→ Quoted passage
The amount of data in the graph is not changing much (although I am deleting + creating ALOT every few minutes). However, I see the memory used by redis-server increase from 200MB → 8GB over 2 days steadily.
I am also using redisgraph-bulk-loader. I am quickly deleting and then creating graphs using redisgraph-bulk-loader. When we call GRAPH.DELETE does that delete the graph entirely or does it queue an operation to do that?
There is no RedisGraph-specific tooling for introspecting on memory usage; I personally use Valgrind.
In some areas, deleting entities from a graph bookmarks space for reuse instead of freeing it outright, so if your deletions far outpace your creations, you might see increased memory consumption! I doubt that would account for a 7GB increase, however.
By default, GRAPH.DELETE asynchronously marks a graph for deletion, so it’s possible that there are leaks in a workflow that calls GRAPH.DELETE then overwrites the graph key with the bulk loader. This behavior can be overwritten by building RedisGraph with the command make clean && make memcheck. If successful, the server log should include a line like:
156483:M 01 Feb 2021 13:13:51.022 * <graph> Graph deletion will be done synchronously.
But this approach is only recommended for debugging.
I used synchronous graph deletions and then ran valgrind and I think there might be a leak in GraphBlas Matrix resize? Or maybe this is how it’s supposed to run and I’m misunderstanding.
Although the blocks are still reachable, every bulk insert results in a larger used memory (I saw this by running INFO in redis-cli).
I ran redis with valgrind (with synchronous graph deletions) and ran my program. I stopped after a few minutes and looked at the log there were alot of entries that referred to GrB_Matrix_resize:
==1061== 1,824 bytes in 6 blocks are possibly lost in loss record 226 of 233
==1061== at 0x483DD99: calloc (in /usr/lib/x86_64-linux-gnu/valgrind/vgpreload_memcheck-amd64-linux.so)
==1061== by 0x40149CA: allocate_dtv (dl-tls.c:286)
==1061== by 0x40149CA: _dl_allocate_tls (dl-tls.c:532)
==1061== by 0x49AF322: allocate_stack (allocatestack.c:622)

→ Requirements
A – Condense the paragraph of the RedisGraph memory thread that begins "In some areas, deleting entities" into a short bulleted list that keeps its main facts.
B – Name every function that follows the word "at" or "by" in the Valgrind log output quoted in the RedisGraph memory thread.
C – Extend the RedisGraph memory thread, picking up immediately after its final line.

(Item-finding records)
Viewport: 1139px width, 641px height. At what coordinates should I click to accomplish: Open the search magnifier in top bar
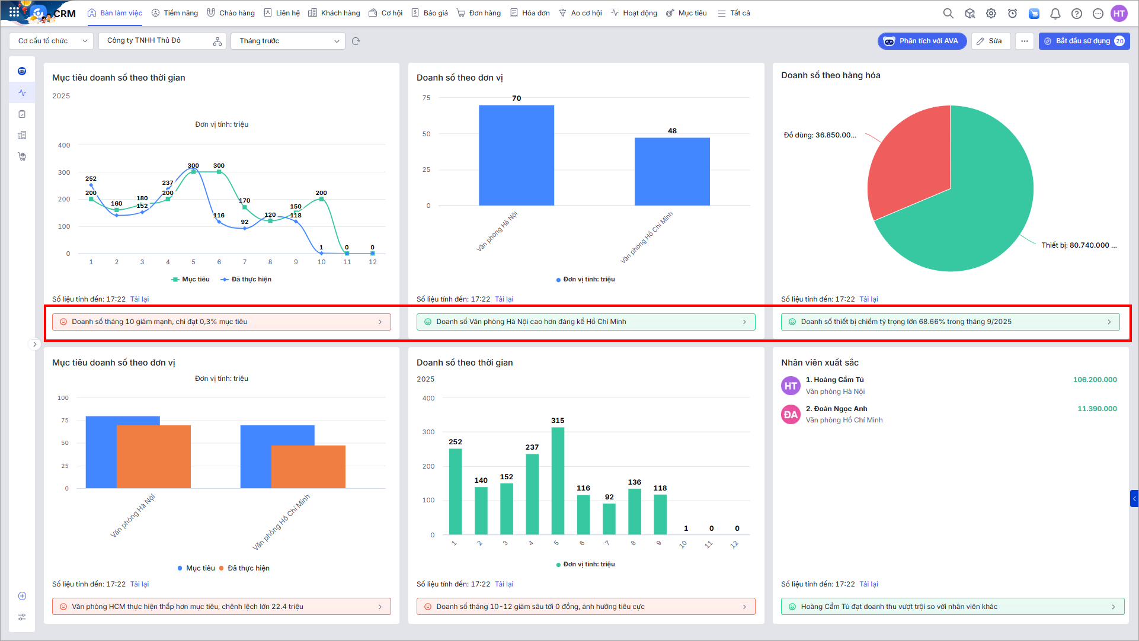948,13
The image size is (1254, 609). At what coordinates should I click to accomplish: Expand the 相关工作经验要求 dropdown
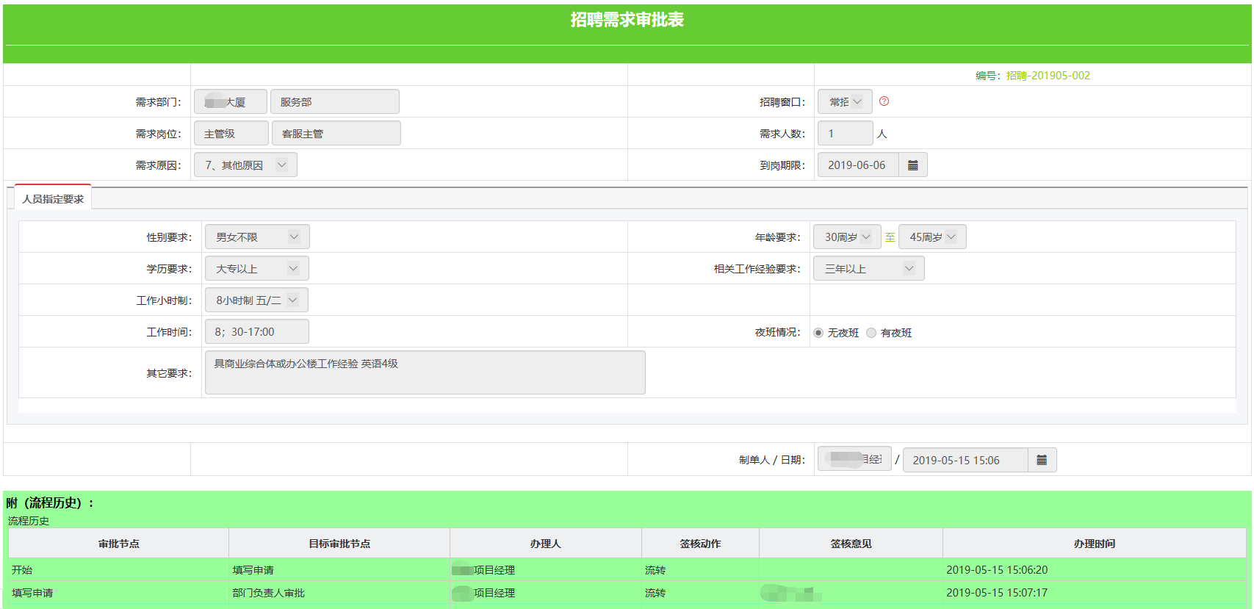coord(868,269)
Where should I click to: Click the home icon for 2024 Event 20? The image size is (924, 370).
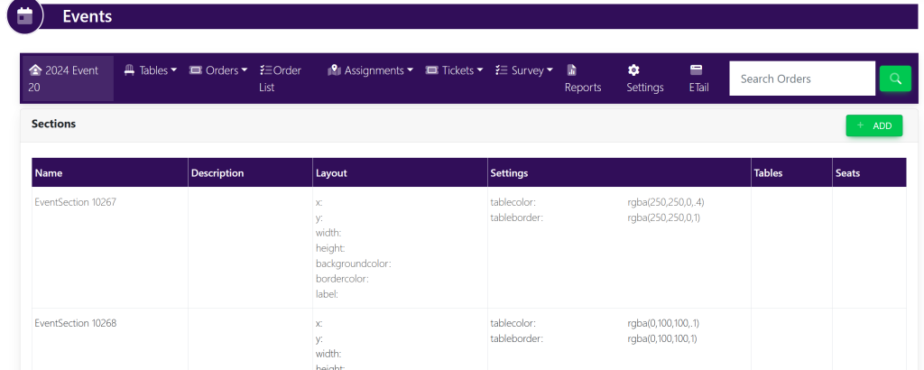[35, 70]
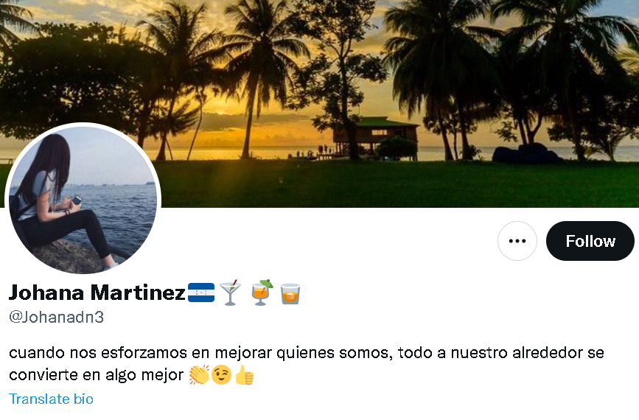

→ Written responses
A –
- In some areas, deleting entities from a graph bookmarks space for reuse rather than freeing it outright.
- If deletions far outpace creations, memory consumption may increase.
- This is doubted to account for a 7GB increase.

B –
- calloc
- allocate_dtv
- _dl_allocate_tls
- allocate_stack

C –
==1061== by 0x49AF322: pthread_create@@GLIBC_2.2.5 (pthread_create.c:660)
==1061== by 0x702EDDA: ??? (in /usr/lib/x86_64-linux-gnu/libgomp.so.1.0.0)
==1061== by 0x70268E0: GOMP_parallel (in /usr/lib/x86_64-linux-gnu/libgomp.so.1.0.0)
==1061== by 0x5CF5399: GB_convert_hyper_to_sparse (GB_convert_hyper_to_sparse.c:93)
==1061== by 0x5CF2962: GB_sparse_or_bitmap (GB_conform.c:72)
==1061== by 0x5CF2962: GB_sparse_or_bitmap (GB_conform.c:53)
==1061== by 0x5CF2962: GB_conform (GB_conform.c:357)
==1061== by 0x5C4B6B6: GB_Matrix_wait (GB_Matrix_wait.c:239)
==1061== by 0x5D0E788: GB_resize (GB_resize.c:77)
==1061== by 0x5C38BC6: GrB_Matrix_resize (GrB_Matrix_resize.c:32)
==1061== by 0x5C38BC6: GrB_Matrix_resize (GrB_Matrix_resize.c:12)
==1061== by 0x5B5E4C7: _MatrixSynchronize (graph.c:252)
==1061== by 0x5B61EDC: Graph_GetLabelMatrix (graph.c:1310)
Is this a bug or is this expected?
I can give you the complete valgrind log if that would help further.
To my knowledge, there are no leaks pertaining to GrB_Matrix_resize. GrB_Matrix_resize is called by RedisGraph every time a matrix is retrieved and its dimensions don’t conform to the expectation (X and Y axes being as long as the graph’s node count). This consistency is required to perform traversals with multiplications.
This memory does not get freed until the matrices themselves are freed, which typically means when the entire graph is deleted.
When I stopped redis and got this log every Graph had been deleted synchronously.
Redis Graph still held references (that were possibly lost according to valgrind) to memory allocated by GnB resize even when all the graphs were deleted.
From this summary, many of the possibly lost bytes are allocated by GrB_Matrix_resize.
To be precise, 7904 bytes on Thread 1, which I assume is the Redis main thread where redisgraph-bulk-loader runs.
==1061== LEAK SUMMARY:
==1061== definitely lost: 0 bytes in 0 blocks
==1061== indirectly lost: 0 bytes in 0 blocks
==1061== possibly lost: 20,976 bytes in 69 blocks
==1061== still reachable: 57,610 bytes in 515 blocks
==1061== suppressed: 0 bytes in 0 blocks
==1061== Reachable blocks (those to which a pointer was found) are not shown.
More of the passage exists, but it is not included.